━━━━━ Excerpted text

Imagine that instead of changing a car's oil every 3000 miles, drops of the oil could be tested to determine when it needed to be changed. This might never be done for cars because the testing is more expensive than just changing the oil. But when it comes to electrical high-voltage substations, it is too expensive not to engage in the predictive and diagnostic maintenance (PdM) that PECO, an electric and natural gas utility subsidiary of Exelon Corp., is using to proactively manage transmission and substation maintenance.

PECO's approach to maintenance drives greater productivity, avoids equipment failures and outages, provides costs savings and supports the utility's environmental goals of preventing oil spills and greenhouse-gas leaks. Work plans directly link the work of maintenance technicians, engineers and planners to the utility's strategies. This approach adds up to operational excellence, which is the ultimate objective.

The Right Maintenance Programs

The alternative to PdM is time-based maintenance, which is much more labor intensive, ineffective at identifying problems that develop between scheduled inspections and not as cost effective.

━━━━━━━━━━

Assignment A: Condense the paragraph of the substation maintenance text that opens with "PECO's approach to maintenance" into a short bulleted list that keeps its main facts.
Assignment B: From the substation maintenance text, write out the passage that begins at the words "Imagine that instead" and ends after "and substation maintenance.".
The entries play no role in this work.

━━━━━ Recorded information

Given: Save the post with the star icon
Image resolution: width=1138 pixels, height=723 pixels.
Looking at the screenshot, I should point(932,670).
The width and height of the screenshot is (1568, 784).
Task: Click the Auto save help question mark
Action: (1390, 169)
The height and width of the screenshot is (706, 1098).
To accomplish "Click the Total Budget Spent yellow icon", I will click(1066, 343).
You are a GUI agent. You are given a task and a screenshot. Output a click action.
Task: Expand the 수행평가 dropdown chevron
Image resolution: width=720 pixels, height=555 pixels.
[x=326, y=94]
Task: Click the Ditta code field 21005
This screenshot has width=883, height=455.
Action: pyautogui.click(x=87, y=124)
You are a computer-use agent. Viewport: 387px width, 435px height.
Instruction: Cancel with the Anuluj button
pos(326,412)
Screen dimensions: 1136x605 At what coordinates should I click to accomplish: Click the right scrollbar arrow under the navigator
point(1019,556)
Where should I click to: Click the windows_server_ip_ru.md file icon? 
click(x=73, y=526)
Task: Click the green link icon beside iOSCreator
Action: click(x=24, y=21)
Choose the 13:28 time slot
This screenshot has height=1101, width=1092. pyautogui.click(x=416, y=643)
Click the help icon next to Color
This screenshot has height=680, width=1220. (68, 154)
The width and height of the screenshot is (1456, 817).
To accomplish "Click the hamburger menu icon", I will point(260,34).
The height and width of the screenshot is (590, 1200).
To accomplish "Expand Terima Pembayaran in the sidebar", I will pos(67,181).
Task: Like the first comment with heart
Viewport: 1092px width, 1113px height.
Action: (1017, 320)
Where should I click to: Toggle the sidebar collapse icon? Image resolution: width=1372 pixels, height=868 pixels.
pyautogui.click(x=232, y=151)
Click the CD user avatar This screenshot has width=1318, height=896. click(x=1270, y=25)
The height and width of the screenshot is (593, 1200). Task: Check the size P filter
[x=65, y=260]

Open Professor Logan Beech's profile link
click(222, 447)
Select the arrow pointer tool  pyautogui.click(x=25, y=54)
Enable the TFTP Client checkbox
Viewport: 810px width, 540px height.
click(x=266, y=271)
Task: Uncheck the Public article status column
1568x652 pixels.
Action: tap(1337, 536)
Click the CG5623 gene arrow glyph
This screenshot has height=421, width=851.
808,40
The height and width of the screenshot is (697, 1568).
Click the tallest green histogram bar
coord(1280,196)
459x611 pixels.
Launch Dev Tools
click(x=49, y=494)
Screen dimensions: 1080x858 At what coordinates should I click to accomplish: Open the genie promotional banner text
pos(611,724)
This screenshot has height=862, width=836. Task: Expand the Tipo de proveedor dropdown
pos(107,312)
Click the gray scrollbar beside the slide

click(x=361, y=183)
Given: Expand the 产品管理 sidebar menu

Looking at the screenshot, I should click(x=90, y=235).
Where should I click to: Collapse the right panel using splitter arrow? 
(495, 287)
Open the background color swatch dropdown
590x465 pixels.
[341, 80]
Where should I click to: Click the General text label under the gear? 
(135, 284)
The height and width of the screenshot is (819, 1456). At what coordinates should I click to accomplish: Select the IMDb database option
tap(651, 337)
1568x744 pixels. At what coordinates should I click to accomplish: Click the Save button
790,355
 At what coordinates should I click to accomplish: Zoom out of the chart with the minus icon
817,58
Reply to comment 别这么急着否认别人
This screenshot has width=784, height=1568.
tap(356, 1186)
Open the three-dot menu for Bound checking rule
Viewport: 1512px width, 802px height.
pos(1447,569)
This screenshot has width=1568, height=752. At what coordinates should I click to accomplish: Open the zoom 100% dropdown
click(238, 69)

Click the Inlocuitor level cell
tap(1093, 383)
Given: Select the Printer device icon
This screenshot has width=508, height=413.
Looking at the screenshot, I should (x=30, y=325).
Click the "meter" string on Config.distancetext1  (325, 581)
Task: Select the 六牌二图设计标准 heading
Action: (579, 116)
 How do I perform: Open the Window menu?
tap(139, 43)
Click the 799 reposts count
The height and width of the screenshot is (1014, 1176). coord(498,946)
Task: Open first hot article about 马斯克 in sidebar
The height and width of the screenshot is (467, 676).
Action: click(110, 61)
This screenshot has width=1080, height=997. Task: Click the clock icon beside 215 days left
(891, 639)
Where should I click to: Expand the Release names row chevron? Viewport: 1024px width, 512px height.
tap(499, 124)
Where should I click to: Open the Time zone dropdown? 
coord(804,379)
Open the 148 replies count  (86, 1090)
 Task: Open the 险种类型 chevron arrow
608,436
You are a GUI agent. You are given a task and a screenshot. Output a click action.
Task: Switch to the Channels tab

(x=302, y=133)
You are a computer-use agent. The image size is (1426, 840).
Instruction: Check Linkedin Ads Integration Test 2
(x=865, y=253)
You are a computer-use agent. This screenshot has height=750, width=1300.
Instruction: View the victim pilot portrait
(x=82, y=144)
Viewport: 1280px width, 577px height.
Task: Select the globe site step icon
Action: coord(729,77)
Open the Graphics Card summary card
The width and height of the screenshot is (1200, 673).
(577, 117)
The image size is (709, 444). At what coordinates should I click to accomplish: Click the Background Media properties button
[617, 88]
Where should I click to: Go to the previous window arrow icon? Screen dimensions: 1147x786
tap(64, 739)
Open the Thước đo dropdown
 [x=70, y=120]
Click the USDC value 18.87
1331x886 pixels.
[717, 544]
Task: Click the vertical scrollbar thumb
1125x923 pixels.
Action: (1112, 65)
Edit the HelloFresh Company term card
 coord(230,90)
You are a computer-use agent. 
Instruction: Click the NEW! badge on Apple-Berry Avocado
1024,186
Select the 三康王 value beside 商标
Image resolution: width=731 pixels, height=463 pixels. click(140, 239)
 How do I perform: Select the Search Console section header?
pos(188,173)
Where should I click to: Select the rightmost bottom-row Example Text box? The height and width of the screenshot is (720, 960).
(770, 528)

━━━━━━━━━━

Written solution A:
- Drives greater productivity
- Avoids equipment failures and outages
- Provides cost savings
- Supports environmental goals of preventing oil spills and greenhouse-gas leaks
- Work plans directly link the work of maintenance technicians, engineers and planners to the utility's strategies
- Adds up to operational excellence, the ultimate objective

Written solution B:
Imagine that instead of changing a car's oil every 3000 miles, drops of the oil could be tested to determine when it needed to be changed. This might never be done for cars because the testing is more expensive than just changing the oil. But when it comes to electrical high-voltage substations, it is too expensive not to engage in the predictive and diagnostic maintenance (PdM) that PECO, an electric and natural gas utility subsidiary of Exelon Corp., is using to proactively manage transmission and substation maintenance.